Texte fourni:
# # # #

Les sondages sur la monarchie se sont multipliés. Ils sont majoritairement favorables au roi mais les résultats oscillent en fonction des affaires qui éclatent ci et là. La Fête nationale a été de nouveau l’occasion pour la « Plateforme média indépendante (PMI) » d’en publier un énième, différent des autres. Une fois encore le souverain et sa mère, la reine émérite Sofia de Grèce, tirent leurs épingles du jeu. Avec une note de 6/10, le travail effectué au quotidien par ces deux membres de la famille royale est salué par leurs concitoyens. Pour les espagnols, Felipe VI a acquis le leadership et une bonne vision politique qui lui permet de sécuriser la monarchie et « l’intégrité du trritoire ». Pourtant 78% des espagnols demandent que le roi soit jugé sur ses actes et 52% réclament une réforme de la Constitution qui premettrait la suppression de cet article qui stipule que la « personne du souverain est inviolable ». Un changement des mentalités, une républicanisation des esprits qui intervient avec l’affaire Juan Carlos accusé de corruption, noyé dans un sombre scandale financier qui l’a contraint à partir en exil dans les Emirats arabes unis. A ce propos, les espagnols sont divisés sur l’attitude du roi Felipe VI. 48% d’entre eux sont persuadés que le fils de Juan Carlos était au courant de ces commissions occultes mais parallèlement, ils sont tout autant à penser qu’il n’en a pas bénéficié, louant son « honnêteté ».

# # # #

Série d'exercices:
**1)** D'après le texte sur les sondages consacrés à la monarchie espagnole, quelle note les Espagnols attribuent-ils au travail quotidien du roi et de la reine émérite Sofia de Grèce ?
**2)** Reprenez la rédaction du texte sur les sondages consacrés à la monarchie espagnole à la suite de sa dernière phrase.

Enregistrements extraits:
# # # #

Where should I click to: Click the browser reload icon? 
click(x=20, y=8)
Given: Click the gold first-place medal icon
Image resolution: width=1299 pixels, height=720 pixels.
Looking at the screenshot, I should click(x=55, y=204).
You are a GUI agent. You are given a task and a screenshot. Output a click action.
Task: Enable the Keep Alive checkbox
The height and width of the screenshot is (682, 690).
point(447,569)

# # # #

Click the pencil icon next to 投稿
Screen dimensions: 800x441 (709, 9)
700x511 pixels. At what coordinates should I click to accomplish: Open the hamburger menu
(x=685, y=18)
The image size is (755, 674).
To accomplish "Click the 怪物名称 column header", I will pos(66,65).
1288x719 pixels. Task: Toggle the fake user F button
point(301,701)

# # # #

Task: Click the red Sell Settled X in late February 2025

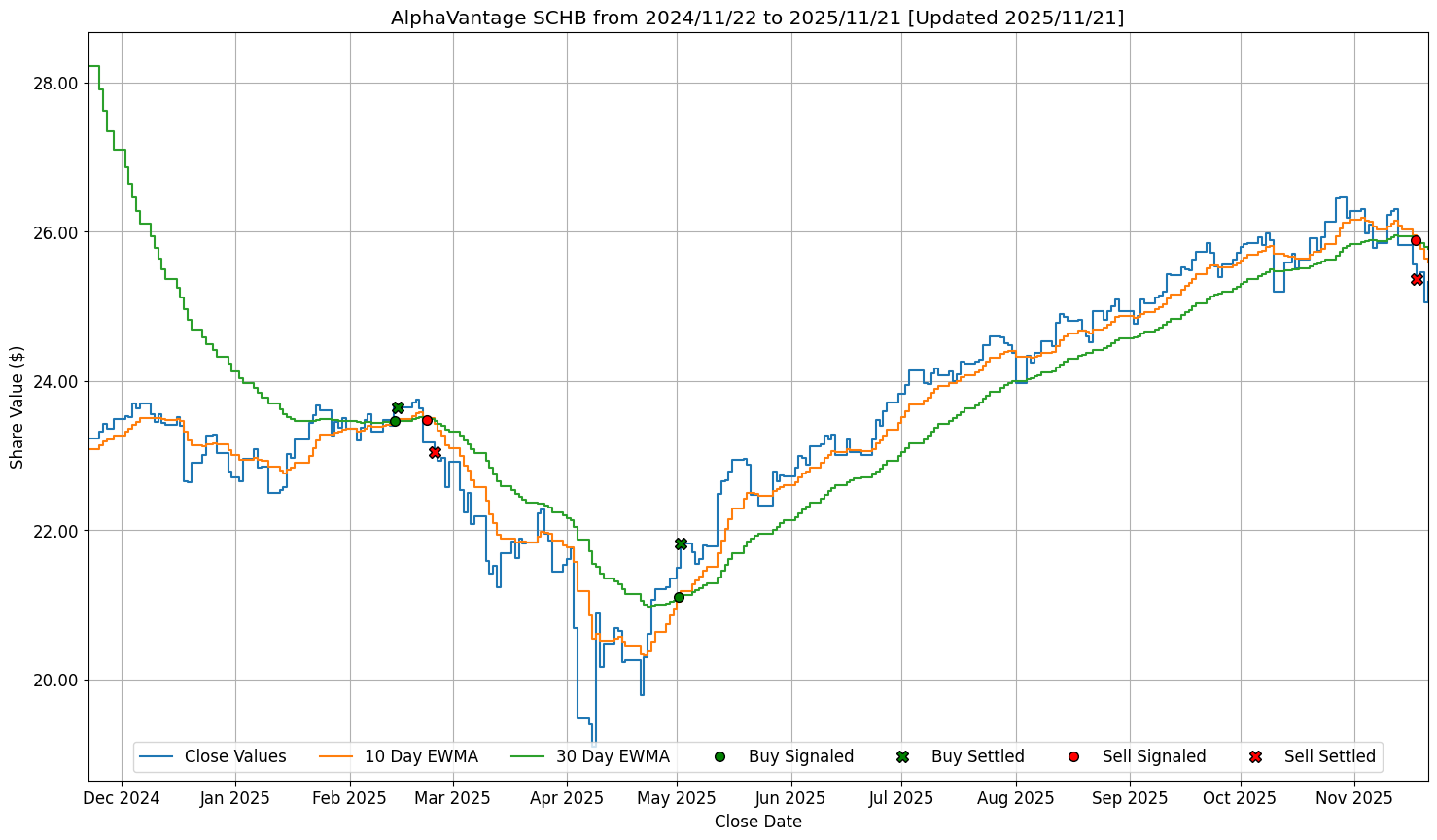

# # # #

Réponses attendues:
**1)** Une note de 6/10.

**2)**
Dans une vidéo, plus de 180 personnes ont profité des festivités pour renouveler leur fidélité au roi. Parmi ceux-ci figurent des politiciens comme l'ancien président du gouvernement Mariano Rajoy, des dirigeants de partis comme Pablo Casado, Inés Arrimadas ou Santiago Abascal, des journalistes comme Arcadi Espada, Carlos Herrera ou Herman Terstch, des chanteurs comme Plácido Domingo, des présidents de communautés autonomes comme Isabel Díaz Ayuso ou Emiliano García-Page, des toreros comme Francisco Rivera Ordóñez ou des écrivains comme Mario Vargas Llosa. Principalement des figures de la gauche modérée ou de droite. C’est d’ailleurs dans cette dernière étiquette que les espagnols classent le roi. Pour 42% des espagnols, le roi est soit un conservateur proche de Vox, 29% le situent dans la droite du Parti Populaire quand d'autres pensent qu'il à l’extrême-droite, soit 13% des sondés. Pures spéculations, le roi Felipe VI est au-dessus des partis et demeure un arbitre incontournable de la vie politique espagnole. Preuve en est, ses nombreuses interventions afin de départager les partis lors d 'élections législatives aux résultats kafkaiens. Et peu importe que ce sondage montre les républicains et les monarchistes coudes à coudes, le roi Felipe VI s’est de nouveau imposé naturellement lors de ce 12 octobre. Un « Día de la Hispanidad » décidément sous tension pour le souverain qui fait l'admiration et force le respect de tous. Y compris de ses détracteurs.